**任务说明:**
按照原文,job.setNumReduceTasks 的默认值是多少?

**原文:**
'''
• MapReduce编程小结


      (1)key-value到map端比较容易,每个分片都会交由一个MapTask,而每个分片由InputFormat(一般是FileInputFormat)决定(一般是64M),

          每个MapTask会调用N次map函数,具体是多少次map函数呢?

          由job.setInputFormatClass(?)中?决定,默认是TextInputFormat.class,TextInputFormat是以一行为解析对象,一行对应一个map函数的调用。

      (2)key-value在reduce端比较复杂,第二参数是Iterable<?>对象,涉及<key,list{value1,value2...}>,它对应一次reduce函数的调用,

          也就是说,一次reduce函数调用将会处理一个key,多个value,

      (3)而这个<key,list{value1,value2...}>输入是如何来的呢?

        mapreduce框架自带了预定义key(Text、LongWritable等)的排序,

        将来自不同MapTask的相同的key加以聚合,变为<key,list{value1,value2...}>作为reduce函数的输入。

      (4)说了MapTask个数有分片决定,那ReduceTask将由什么决定呢?

         每个map函数执行后都会调用一次getPartition函数(默认是HashPartitioner类的)来获取分区号,最终写入磁盘文件带有分区号这条尾巴,以便reduce端的拉取,

         而getPartition函数中最重要的参数numReduceTasks将由job.setNumReduceTasks决定,默认值为1,

         故若不设置此参数很多情况下getPartition函数会返回0,也就对应一个ReduceTask。

      (5)说完了分区,再来说分组。分区是在map端确定,相对于每个map函数,而分组却放到了reduce端,相对于多个MapTask,组属于区。

        分组会影响什么呢?

      (6)当map端的输出key是自定义NewK2时,且自定义了compareTo,使用分组后,

           将使用分组类MyGroupingComparator的compare(byte[] b1, int s1, int l1, byte[] b2, int s2, int l2)进行sort,

         得到<key,list{value1,value2...}>。
'''
**给定材料:**
'''
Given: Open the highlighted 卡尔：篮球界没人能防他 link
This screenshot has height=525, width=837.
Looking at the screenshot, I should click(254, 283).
'''
**书面回答:**
默认值为1。